- The Washington Times - Tuesday, November 8, 2005

CONCORD, N.H. — That’s what I get for admitting my mistakes.

It seemed such an innocent idea for a column — vegetarian deviled eggs with prosciutto. I accidentally forgot that prosciutto isn’t vegetarian.

It was all in the name of research. I’d found a recipe for deviled eggs, a dish of which I am quite fond. The editors of the magazine that printed it said these eggs were so good they would reimburse anyone who made them the cost of the ingredients.

Up for the challenge, I called Larry, my trusty food photographer, and asked him to pick up the ingredients as he headed to the photo shoot — ingredients that included prosciutto, cured uncooked Italian ham.

Even after writing this column — which since I clearly blanked on it at the time, I should point out is dedicated to vegetarian cooking — for nearly five years, for some reason it didn’t occur to me that pork products weren’t the best choice.

It was only after I had boiled the eggs and was about to chop the prosciutto that Larry pointed out that, well, in nicer language than I recall him using, I was an idiot.

In an effort to salvage the shoot, I turned the eggs into egg salad and wrote the column.

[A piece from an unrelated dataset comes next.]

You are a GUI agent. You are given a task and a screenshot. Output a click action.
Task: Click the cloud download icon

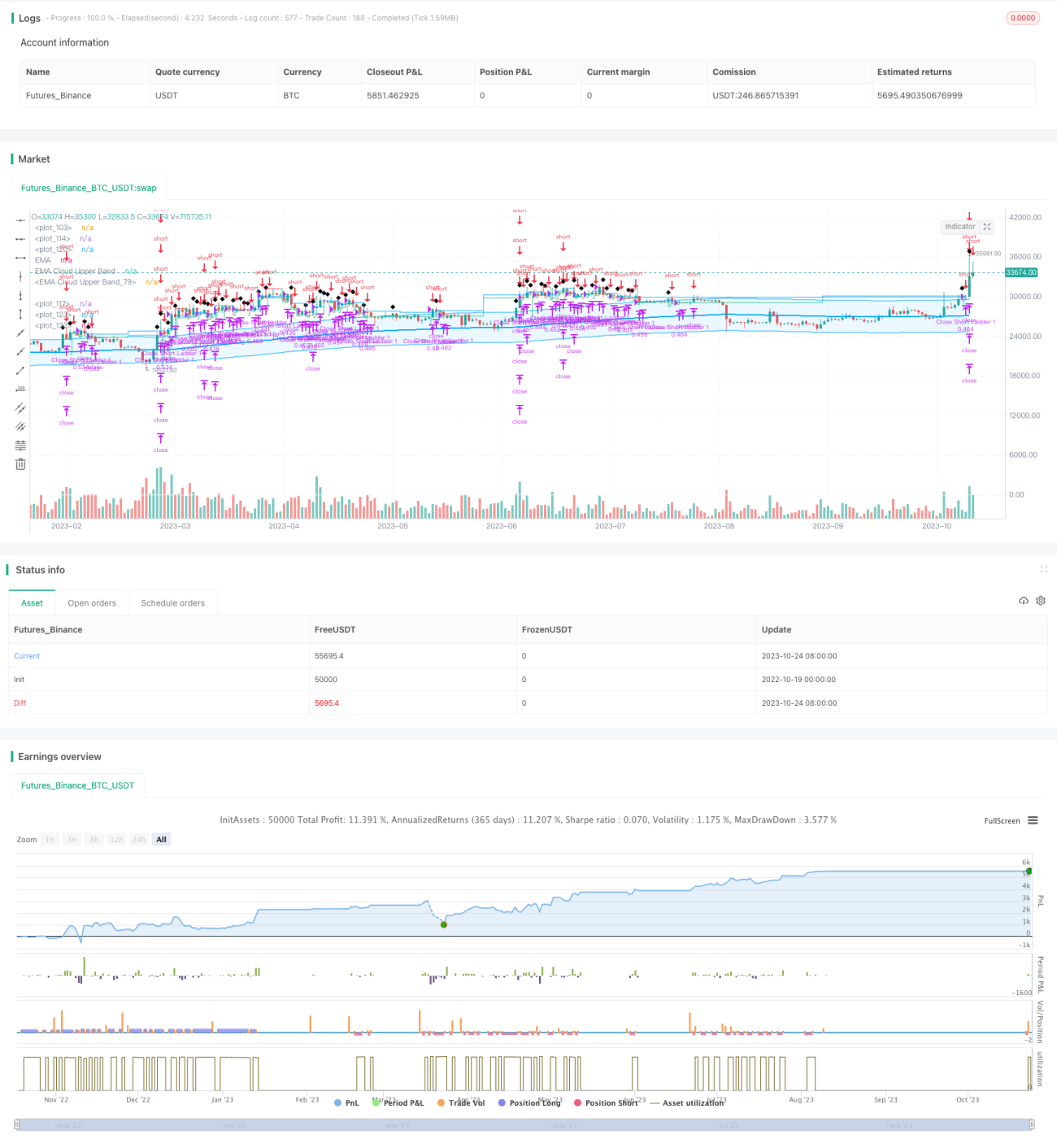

Well, you would have none of that.

“… Give us the recipe for the deviled eggs,” one somewhat irate reader wrote. “Or at least the magazine that published it.”

Meanwhile, a woman in Toronto exchanged about a dozen e-mails with the editors of her local paper as they collectively tried to track down first the deviled eggs recipe, then me.

Editors at newspapers around the country e-mailed me, saying readers had called or written to request the recipe.

All I can conclude from this is that there are a whole lot of vegetarians out there craving prosciutto. So, in a first (and I’m guessing last) for this column, I am running the deviled egg recipe, meat and all.

The recipe appeared in the premiere issue of One, a magazine published by Penzeys Spices, a specialty purveyor of herbs and spices. It’s a folksy sort of company whose mail-order catalog is packed with stories and recipes.

Recently, the company decided to take the catalog’s recipes and stories — which have created a devoted following for the company — and turn them into a magazine.

It was a nice idea, although much as I love the company’s spices, I wasn’t much impressed by the magazine. The photography looked like something I would do with my point-and-shoot, and the writing was a little too, well, folksy.

But the recipes were intriguing. Especially one for deviled eggs.

“We believe in this recipe enough to say, ‘Try it on us,’” the editors wrote. “Buy a dozen large eggs and two avocados at your favorite grocery store and send us the receipt with those two items circled” and they’d send you a store credit.

So, following the deluge of requests for this recipe, I headed back into the kitchen to make a batch, prosciutto and all.

“Does this mean I have to buy more prosciutto?” Larry complained.

The recipe was easy. Boil eggs, halve them, scoop out the yolks and mash them with a bunch of other ingredients — in this case prosciutto, avocados, tomatoes, hot sauce, lime juice and cilantro.

The editors were right. Delicious. And meaty.

So my apologies to vegetarians (who, of course, could make this minus the meat), but here is Penzeys’ deviled egg recipe.

Deviled eggs a la Sam

This recipe takes 30 minutes from start to finish.

10 large eggs

1 tablespoon water

½ teaspoon cumin

1/4 teaspoon granulated garlic

1 teaspoon salt

2 avocados, halved, pitted and cut into small chunks

½ small red onion, minced

4 cherry tomatoes, minced

Juice of 1 large lime

Dash hot pepper sauce (or to taste)

2 slices thick prosciutto, finely chopped

2 teaspoons minced fresh cilantro

Place the eggs in a large saucepan and cover with cold water about 1 inch above the eggs. Bring to a boil, then turn off the heat, cover and let sit 17 minutes.

Meanwhile, in a small bowl combine the water, cumin, garlic and salt and mix well. Add the avocados, onion, tomato, lime juice and cilantro. Mash with a potato masher. Add hot pepper sauce and prosciutto and mix well. Set aside.

Run the eggs under cold water (this makes them easier to peel). Carefully peel the eggs and cut in half. Remove the yolks (setting aside the whites) and add them to the avocado mixture, mixing well to combine.

Spoon the avocado mixture back into the egg halves. Alternatively, place the avocado mixture in a small plastic bag, close tightly, snip off one corner and pipe into the egg halves. Makes 20 deviled eggs.